Cette rentrée, où que vous résidiez, se déroule bien sûr dans un contexte on ne peut plus particulier. La pandémie qui frappe le monde depuis le début de l’année n’est pas finie. Après des mois de confinement plus ou moins strict, nous avons appris à vivre avec la Covid-19, tant bien que mal. Et des accessoires ou attitudes que nous n’avions pas l’habitude de porter ou de suivre nous sont devenus familiers : masques, gel hydro alcoolique, gestes barrières, distance physique… Il faut s’y plier aussi longtemps qu’un traitement ou un vaccin ne sera pas trouvé. La route devrait encore être longue.

Cela dit, l’important est que, partout sur la planète, l’activité reprenne. Gouvernants, entrepreneurs, enseignants, salariés, fonctionnaires, tout le monde a bien conscience qu’il faut faire repartir la « machine » pour éviter une dépression, qui serait tout autant psychologique qu’économique. Chaque pays le fait à sa manière et avec ses moyens, tout en prenant les précautions nécessaires pour éviter une deuxième vague épidémique. L’expérience de la première doit nous guider car nous savons mieux, à présent, ce qu’il ne faut pas faire face à ce mortel virus.

Un nouveau monde sortira-t-il de cette épreuve ? Nul ne le sait. Il est, en revanche, manifeste que cet épisode va laisser des traces. Jamais, du moins en Occident, le télétravail, l’écologie, la souveraineté économique, la modernisation des systèmes de santé n’ont été autant mis en avant. Une petite révolution est en marche dans les rapports professionnels, les déplacements urbains, les modes de production… La mondialisation elle-même, que certains dénonçaient pour ses excès, n’est pas remise en question, mais elle pourrait changer quelque peu de visage.
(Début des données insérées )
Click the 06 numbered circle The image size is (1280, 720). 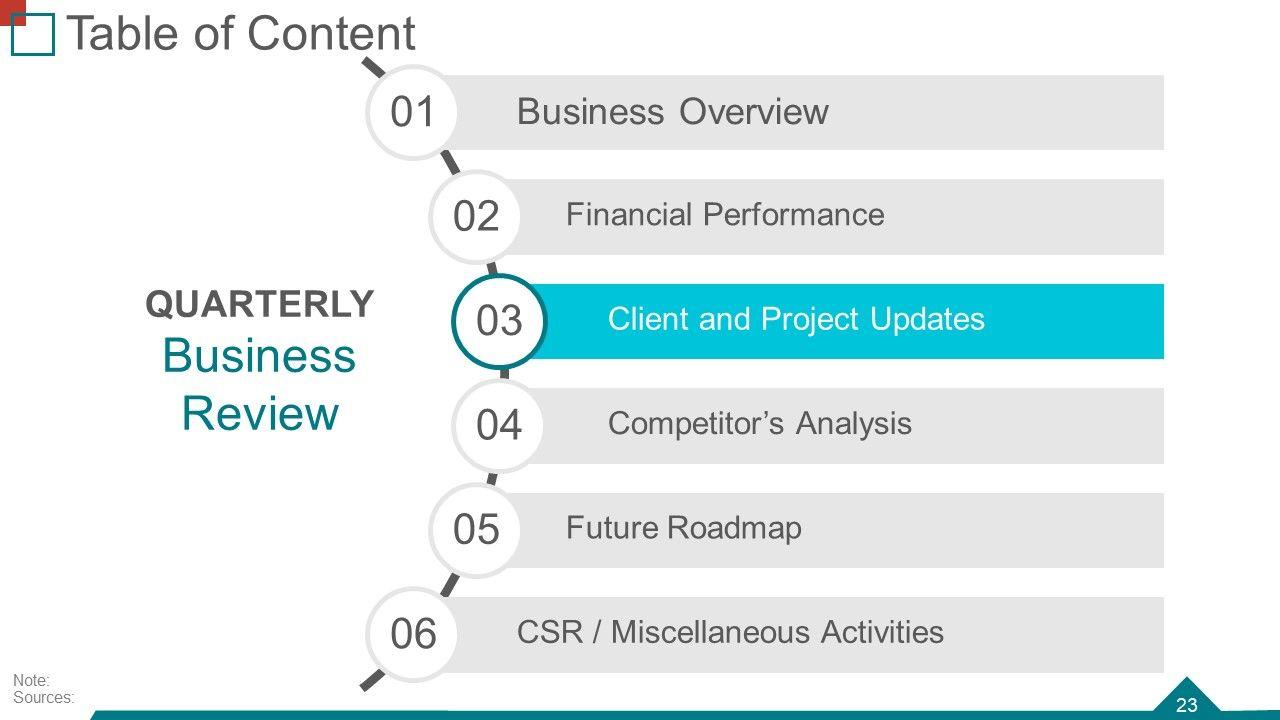pyautogui.click(x=413, y=634)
Un plan de relance a été engagé en France. Sera-t-il suffisant ? Cent milliards d’euros ne seront pas de trop. Il est, en tous cas, heureux que le dispositif fasse la part belle à l’investissement pour tenter de moderniser le pays, sans négliger la solidarité qui est due aux plus modestes. L’objectif de rendre notre pays plus propre, moins dépendant et plus compétitif doit être salué.

Il convient aussi de noter que l’Union européenne apparaît beaucoup plus soudée à cette occasion qu’elle ne l’avait été lors de la crise financière de 2008. Le programme de 750 milliards d’euros dégagés pour affronter l’avenir obéit, semble-t-il, à un mécanisme intelligent qui devrait profiter à tous les Etats membres. Reste à espérer que l’intendance suivra afin que la mise en œuvre de toutes les promesses faites soit au rendez-vous, sans prendre trop de retard. Dans quelques secteurs ou filières, en grande difficulté, l’urgence commande d’agir très vite.

La période est pleine d’incertitudes, le parcours semé d’embûches, mais l’espoir doit nous porter. Il revient à chacun d’être lucide et responsable. Et à nos gouvernants de savoir installer la confiance en mettant leurs actes en accord avec leurs paroles : celle-ci est le moteur de la réussite.